Henricus Antonius "Han" van Meegeren (1889 –1947) was a Dutch painter and portraitist and is considered to be one of the most ingenious art forgers of the 20th century. 
 As a child, van Meegeren developed an enthusiasm for the paintings of the Dutch Golden Age, and later set out to become an artist himself. Art critics, however, decried his work as tired and derivative, and van Meegeren felt that they had destroyed his career. Thereupon, he decided to prove his talent to the critics by forging paintings of some of the world's most famous artists, including Frans Hals, Pieter de Hooch, Gerard ter Borch, and Johannes Vermeer. He so well replicated the styles and colours of the artists that the best art critics and experts of the time regarded his paintings as genuine and sometimes exquisite.
 
 During World War II, wealthy Dutchmen wanted to prevent a sellout of Dutch art to Hitler and the Nazi’s, they avidly bought van Meegeren's forgeries, thinking them the work of the masters. Nevertheless, a falsified "Vermeer" ended up in the possession of Reichsmarschall Hermann Göring. Following the war, the forgery was discovered in Göring's possession, and van Meegeren was arrested on 29 May 1945 as a collaborator, as officials believed that he had sold Dutch cultural property to the Nazis. This would have been an act of treason, the punishment for which was death, so van Meegeren confessed to the less serious charge of forgery instead.
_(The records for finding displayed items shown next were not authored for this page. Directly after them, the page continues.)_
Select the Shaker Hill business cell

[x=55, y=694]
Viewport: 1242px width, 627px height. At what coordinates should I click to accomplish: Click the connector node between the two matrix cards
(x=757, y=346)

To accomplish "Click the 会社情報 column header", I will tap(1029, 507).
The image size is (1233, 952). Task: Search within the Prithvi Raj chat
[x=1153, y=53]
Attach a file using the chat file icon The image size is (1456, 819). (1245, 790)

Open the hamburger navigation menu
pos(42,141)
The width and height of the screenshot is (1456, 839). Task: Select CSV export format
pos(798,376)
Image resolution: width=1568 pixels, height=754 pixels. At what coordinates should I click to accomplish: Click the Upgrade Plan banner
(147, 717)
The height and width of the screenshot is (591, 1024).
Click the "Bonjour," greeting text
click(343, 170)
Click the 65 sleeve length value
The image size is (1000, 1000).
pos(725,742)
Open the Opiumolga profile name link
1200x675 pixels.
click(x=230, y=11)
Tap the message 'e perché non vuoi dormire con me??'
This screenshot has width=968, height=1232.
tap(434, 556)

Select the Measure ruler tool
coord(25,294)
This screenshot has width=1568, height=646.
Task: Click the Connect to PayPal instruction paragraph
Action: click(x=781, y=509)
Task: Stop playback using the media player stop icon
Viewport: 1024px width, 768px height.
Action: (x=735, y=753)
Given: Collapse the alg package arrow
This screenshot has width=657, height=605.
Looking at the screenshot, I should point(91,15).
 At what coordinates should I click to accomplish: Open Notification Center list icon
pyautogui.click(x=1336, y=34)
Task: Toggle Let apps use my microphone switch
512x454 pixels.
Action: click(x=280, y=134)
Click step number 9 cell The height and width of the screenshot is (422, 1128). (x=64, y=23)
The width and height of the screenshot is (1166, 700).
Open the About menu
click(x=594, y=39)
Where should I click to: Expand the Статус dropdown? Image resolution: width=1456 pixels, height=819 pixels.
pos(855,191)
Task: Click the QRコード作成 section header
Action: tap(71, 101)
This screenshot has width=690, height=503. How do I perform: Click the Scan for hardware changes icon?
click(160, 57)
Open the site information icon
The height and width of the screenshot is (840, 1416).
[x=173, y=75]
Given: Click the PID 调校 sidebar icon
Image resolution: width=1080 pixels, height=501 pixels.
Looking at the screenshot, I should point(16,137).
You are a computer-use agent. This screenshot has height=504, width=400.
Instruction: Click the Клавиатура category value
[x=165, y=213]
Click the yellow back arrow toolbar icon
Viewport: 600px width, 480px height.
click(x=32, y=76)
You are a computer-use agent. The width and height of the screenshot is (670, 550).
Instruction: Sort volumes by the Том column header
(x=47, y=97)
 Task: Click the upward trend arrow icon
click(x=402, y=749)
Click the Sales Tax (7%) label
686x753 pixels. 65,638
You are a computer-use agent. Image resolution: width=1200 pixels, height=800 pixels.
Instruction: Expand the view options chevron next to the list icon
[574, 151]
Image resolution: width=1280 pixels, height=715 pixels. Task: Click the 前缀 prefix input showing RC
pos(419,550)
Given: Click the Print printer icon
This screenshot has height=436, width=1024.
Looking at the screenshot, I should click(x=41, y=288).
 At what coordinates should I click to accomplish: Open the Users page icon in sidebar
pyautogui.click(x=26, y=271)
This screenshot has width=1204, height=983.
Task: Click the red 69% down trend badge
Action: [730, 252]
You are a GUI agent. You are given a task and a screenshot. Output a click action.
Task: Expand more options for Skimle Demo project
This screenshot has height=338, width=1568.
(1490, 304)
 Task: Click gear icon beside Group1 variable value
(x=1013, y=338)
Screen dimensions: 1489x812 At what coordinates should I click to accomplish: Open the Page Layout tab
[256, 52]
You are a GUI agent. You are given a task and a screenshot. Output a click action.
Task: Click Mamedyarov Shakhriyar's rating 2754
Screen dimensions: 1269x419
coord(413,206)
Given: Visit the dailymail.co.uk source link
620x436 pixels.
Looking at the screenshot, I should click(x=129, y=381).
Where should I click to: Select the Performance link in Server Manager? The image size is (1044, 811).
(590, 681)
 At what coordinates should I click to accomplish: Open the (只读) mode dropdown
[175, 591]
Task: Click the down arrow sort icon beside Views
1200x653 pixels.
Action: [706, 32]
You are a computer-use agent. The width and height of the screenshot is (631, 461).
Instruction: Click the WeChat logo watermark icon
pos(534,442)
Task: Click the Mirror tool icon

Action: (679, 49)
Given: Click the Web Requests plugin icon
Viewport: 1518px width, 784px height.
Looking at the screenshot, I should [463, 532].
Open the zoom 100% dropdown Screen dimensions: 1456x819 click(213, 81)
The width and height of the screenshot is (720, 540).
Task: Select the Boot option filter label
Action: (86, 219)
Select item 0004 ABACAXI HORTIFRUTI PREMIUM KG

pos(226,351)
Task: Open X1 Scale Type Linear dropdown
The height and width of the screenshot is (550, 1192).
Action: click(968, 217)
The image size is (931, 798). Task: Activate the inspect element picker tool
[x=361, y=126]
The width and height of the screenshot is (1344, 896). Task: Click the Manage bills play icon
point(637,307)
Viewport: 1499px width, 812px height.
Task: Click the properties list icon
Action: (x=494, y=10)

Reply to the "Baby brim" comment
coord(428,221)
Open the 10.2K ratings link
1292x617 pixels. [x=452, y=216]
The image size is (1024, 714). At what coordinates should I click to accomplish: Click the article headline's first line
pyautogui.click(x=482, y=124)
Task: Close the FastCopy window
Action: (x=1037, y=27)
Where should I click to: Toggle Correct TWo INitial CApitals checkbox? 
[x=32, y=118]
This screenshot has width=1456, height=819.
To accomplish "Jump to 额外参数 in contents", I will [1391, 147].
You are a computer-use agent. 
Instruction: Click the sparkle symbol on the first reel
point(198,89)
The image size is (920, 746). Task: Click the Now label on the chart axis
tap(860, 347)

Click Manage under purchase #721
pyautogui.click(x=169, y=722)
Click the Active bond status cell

 He was convicted on falsification and fraud charges on 12 November 1947, after a brief but highly publicized trial, and was sentenced to a modest punishment of one year in prison. He did not serve out his sentence, however; he died 30 December 1947, in the Valerius Clinic in Amsterdam, after two heart attacks.[4]
 
It is estimated that van Meegeren duped buyers, including the government of the Netherlands, out of the equivalent of more than thirty million dollars in today's money.

1 comment:

  1. And, so much for the self-proclaimed "art experts". I guess he showed them up pretty good! He must have been quite the guy - the last photo I imagine gives an accurate impression of his personality and bearing.